**REQUEST:** Translate this sentence from the excerpt on the Hudson Valley and French Impressionist sites into Spanish: In the 1850s and 1860s, when Baron Haussmann cut through the old Paris to create the broad boulevards that gave the city its new title as "the city of light," the memory of Old Paris was permitted to linger on in certain quarters.

**SELECTED EXCERPT:**
Certainly, there are still places where it's possible to experience the rural wonder of the Hudson Valley, as it was first witnessed by Thomas Cole and his followers—if you hunt them out. But one must wonder just how much of the area they would recognize today if they were to return.

While there have been a number of changes here in France since the 19th century, where suburban leisure sites like Argenteuil have been swallowed up by mostly characterless block houses (erasing all trace of their allure for pleasure-seeking Parisians), a surprising amount of the historic flavor of the Impressionist locations has been preserved. It's not that the French abhor change—indeed, Paris (in Walter Benjamin's phrase "the capital of the 19th century") generated greater fundamental shifts in human history than just about any other place or time I can think of—but that they seem interested in finding ways to accommodate the past while building the new. In the 1850s and 1860s, when Baron Haussmann cut through the old Paris to create the broad boulevards that gave the city its new title as "the city of light," the memory of Old Paris was permitted to linger on in certain quarters. The closest equivalent I can think of for this sort of development in the States occurred when Robert Moses  shredded old neighborhoods to create the trough of the Cross-Bronx Expressway, a hideous gash from which the Bronx has yet to recover.

**INFORMATION SHOWN:**
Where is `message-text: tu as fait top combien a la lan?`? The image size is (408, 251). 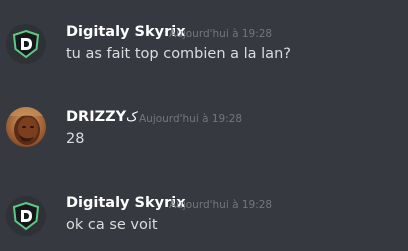
message-text: tu as fait top combien a la lan? is located at coordinates (178, 54).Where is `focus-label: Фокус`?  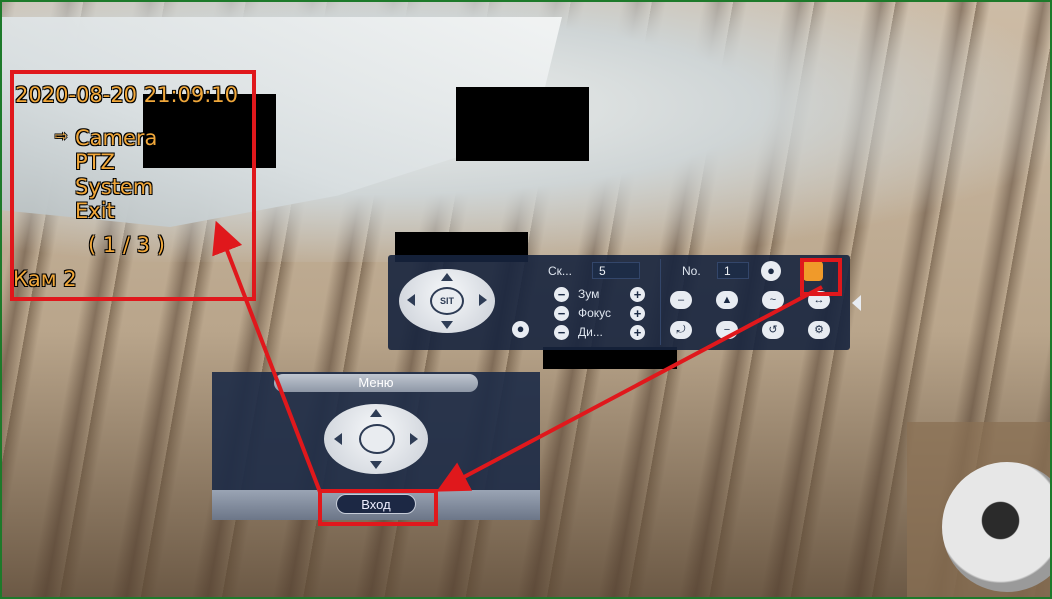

**SOLUTION TO THIS TASK:** En las décadas de 1850 y 1860, cuando el barón Haussmann atravesó el viejo París para crear los amplios bulevares que le dieron a la ciudad su nuevo título de «la ciudad de la luz», se permitió que el recuerdo del antiguo París perdurara en ciertos barrios.